==== Data ====
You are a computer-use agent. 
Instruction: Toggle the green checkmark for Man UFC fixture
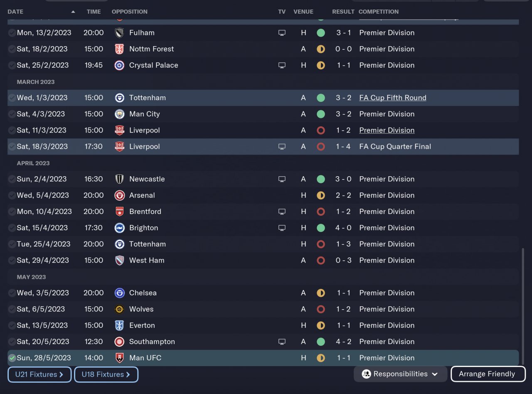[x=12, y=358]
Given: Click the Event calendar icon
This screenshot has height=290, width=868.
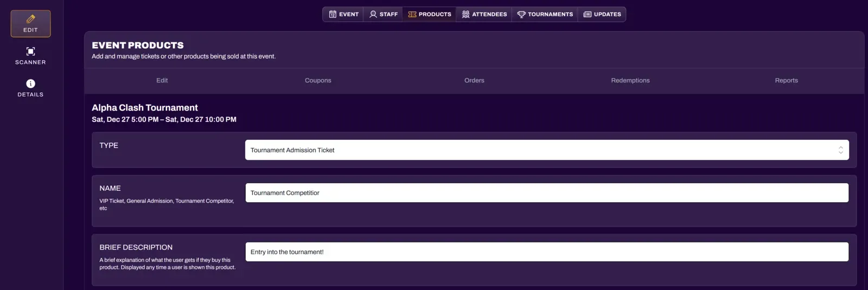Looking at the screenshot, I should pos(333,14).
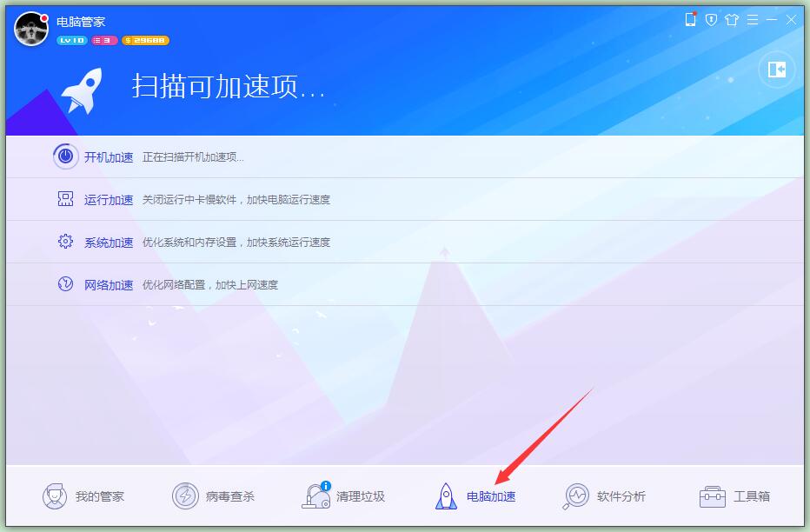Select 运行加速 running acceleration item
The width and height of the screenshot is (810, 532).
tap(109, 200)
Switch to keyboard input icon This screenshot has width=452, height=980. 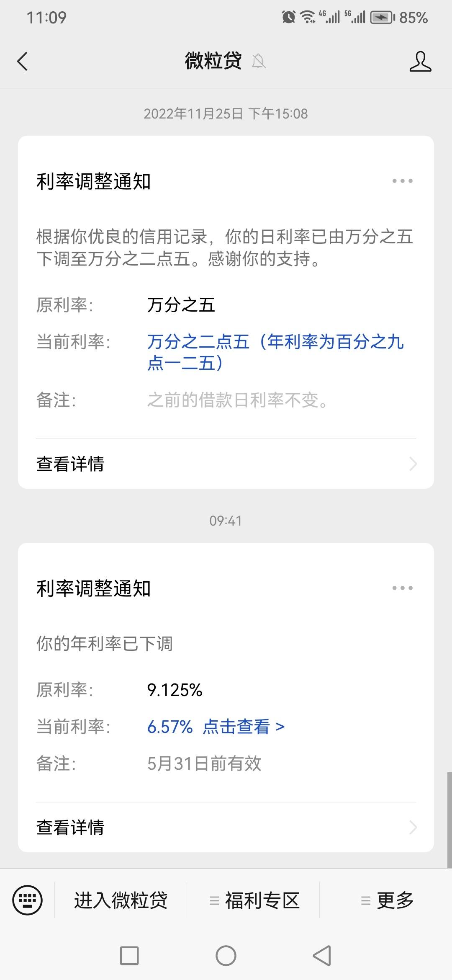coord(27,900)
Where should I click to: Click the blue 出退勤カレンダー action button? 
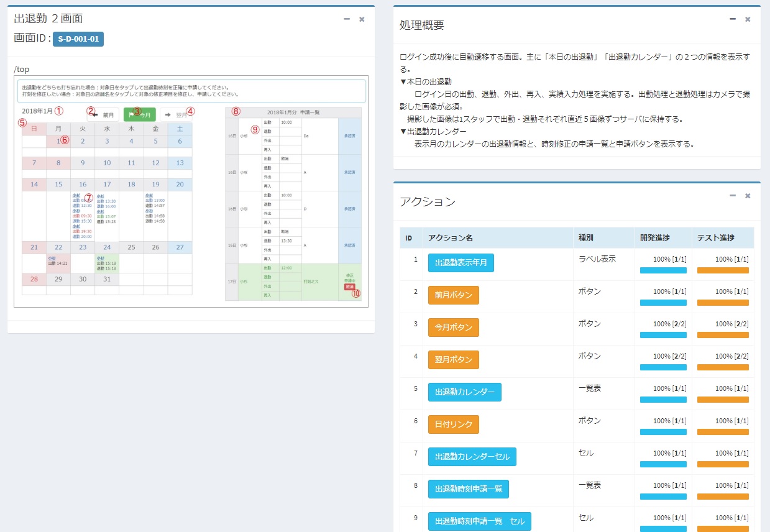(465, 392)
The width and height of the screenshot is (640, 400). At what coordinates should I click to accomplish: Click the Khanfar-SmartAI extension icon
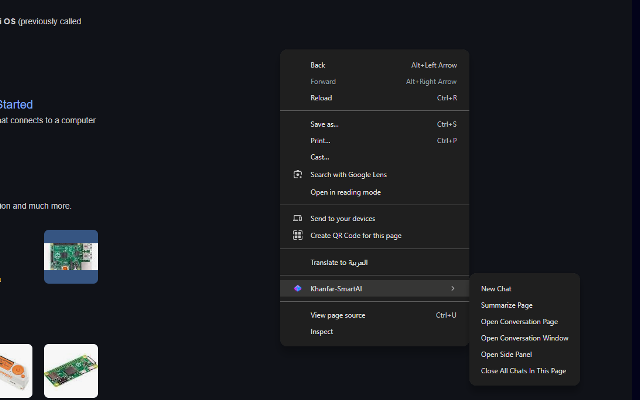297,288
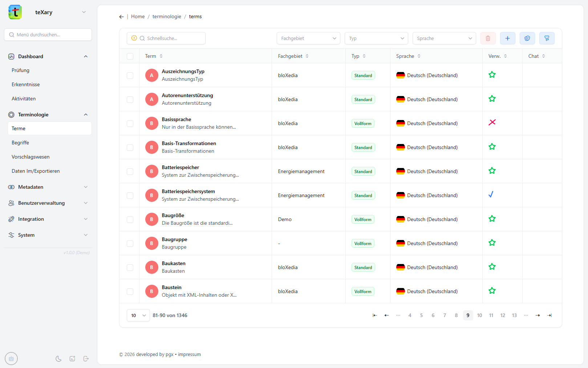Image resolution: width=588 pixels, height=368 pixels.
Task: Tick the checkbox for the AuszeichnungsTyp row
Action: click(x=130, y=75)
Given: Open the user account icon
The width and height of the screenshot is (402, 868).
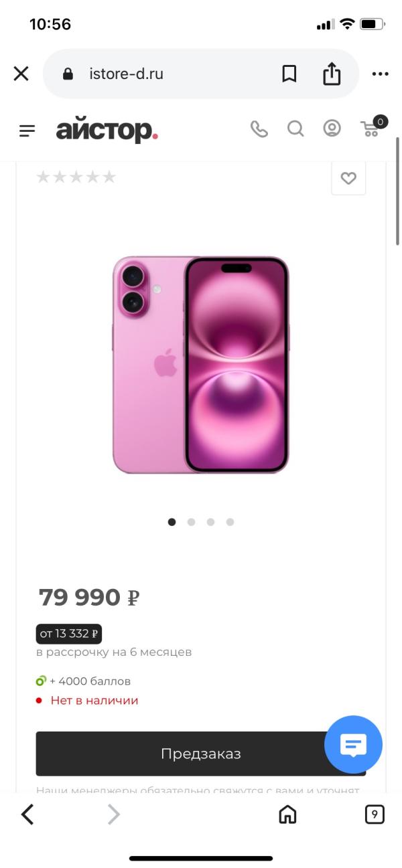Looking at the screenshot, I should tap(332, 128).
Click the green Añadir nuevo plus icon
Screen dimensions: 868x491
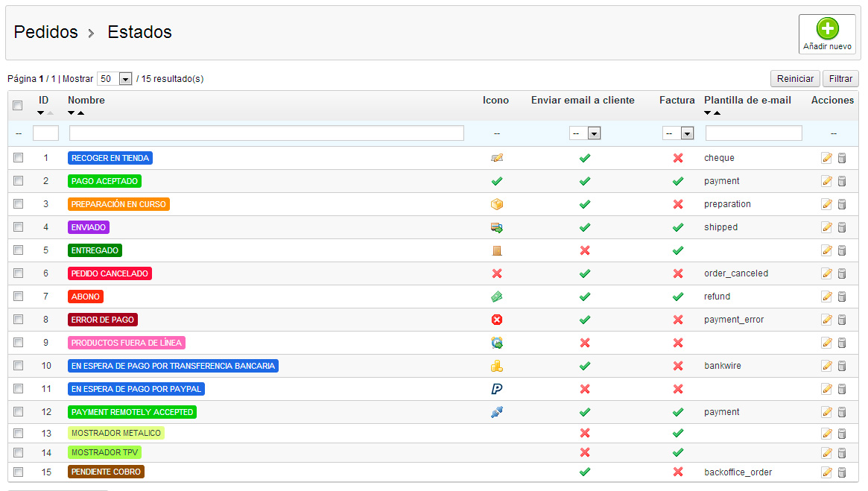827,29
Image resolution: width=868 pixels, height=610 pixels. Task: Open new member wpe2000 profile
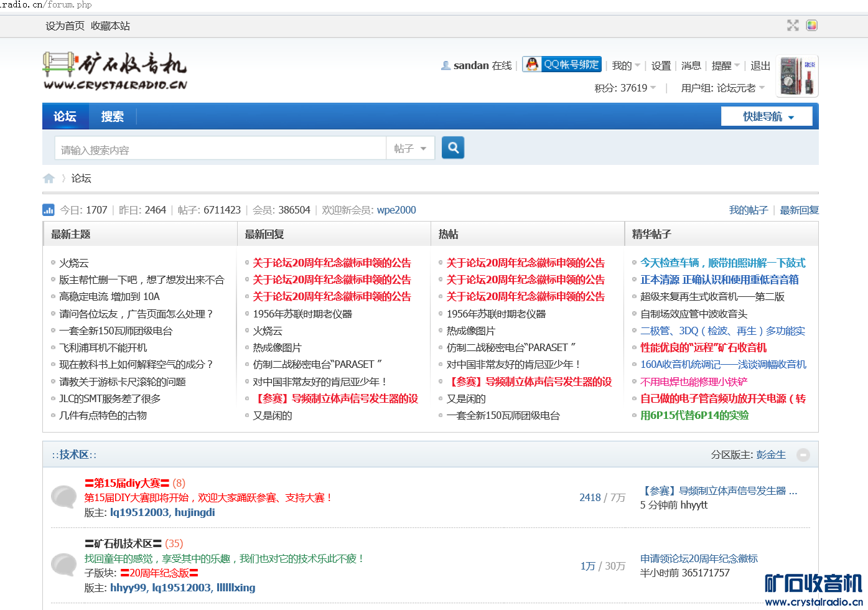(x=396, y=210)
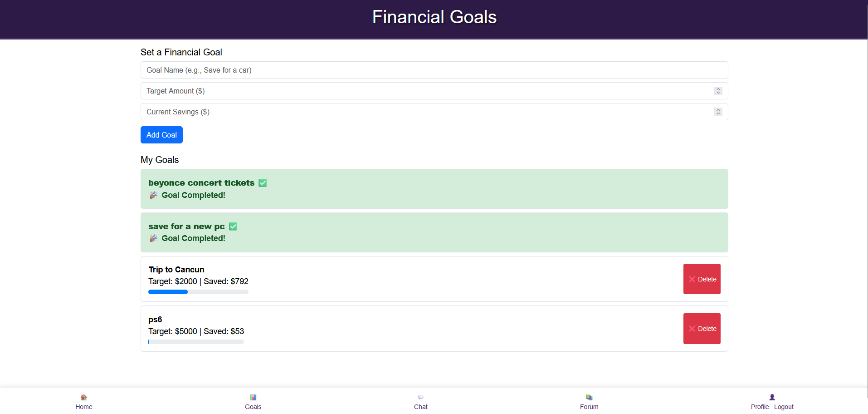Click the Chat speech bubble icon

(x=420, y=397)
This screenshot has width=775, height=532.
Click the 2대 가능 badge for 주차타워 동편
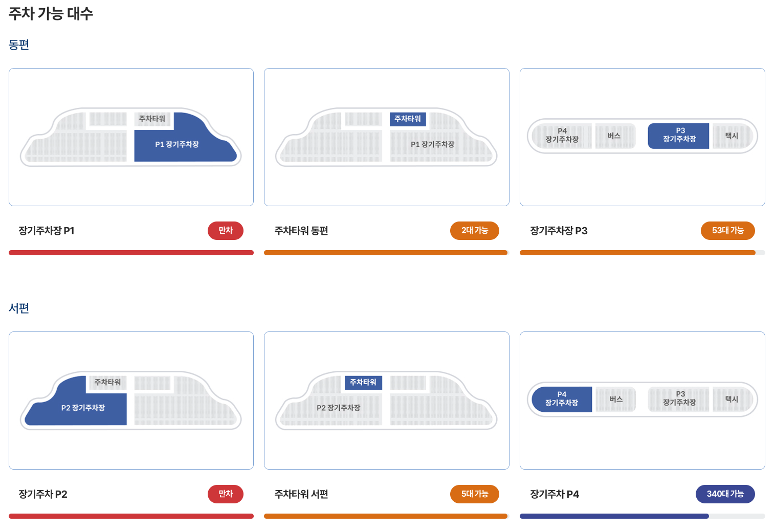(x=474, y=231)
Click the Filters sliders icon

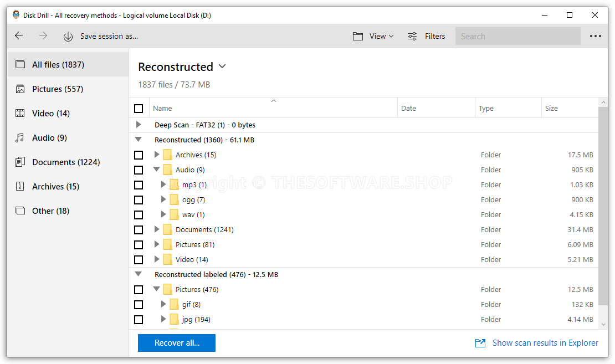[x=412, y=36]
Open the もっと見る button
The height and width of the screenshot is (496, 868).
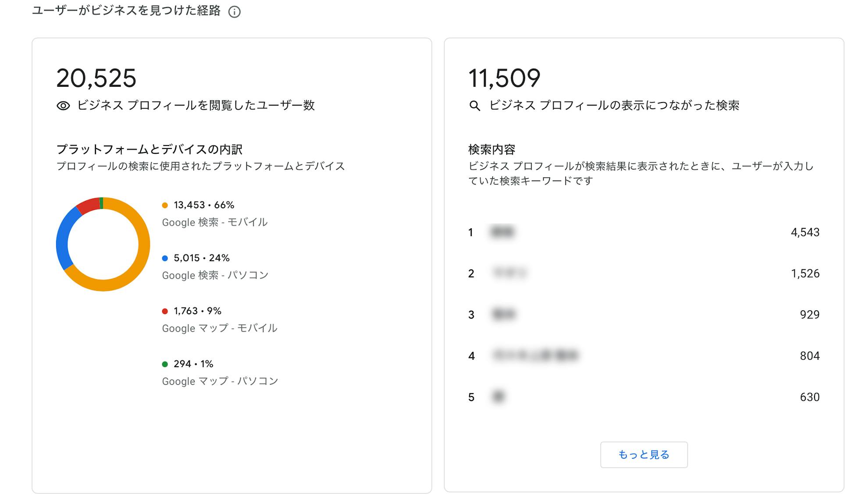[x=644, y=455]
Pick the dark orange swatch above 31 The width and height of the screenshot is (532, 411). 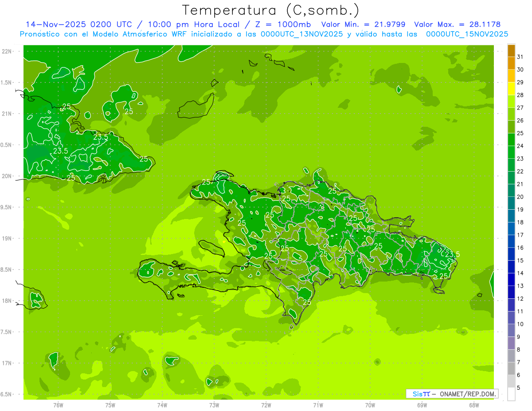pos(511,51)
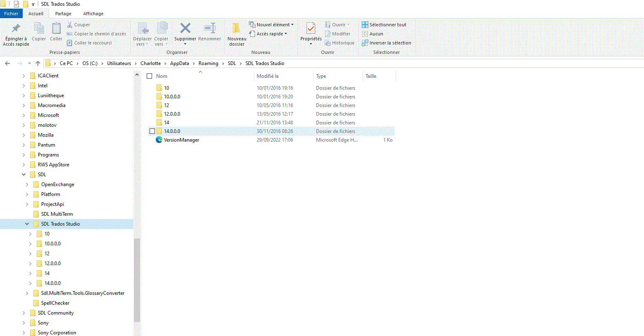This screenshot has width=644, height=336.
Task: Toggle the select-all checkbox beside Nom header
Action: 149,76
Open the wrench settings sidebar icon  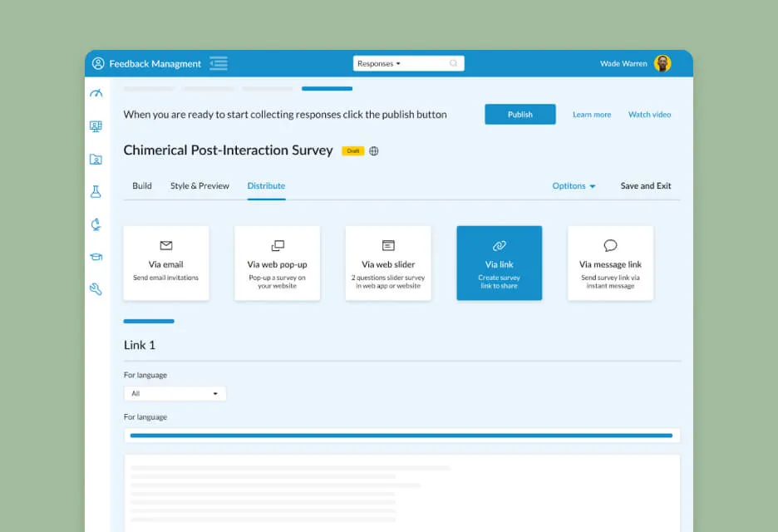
====
#### Task prompt:
Filter the records above for lines with "Given".

#### Exercise result:
Given: Click the Event calendar icon
Given: Open the user account icon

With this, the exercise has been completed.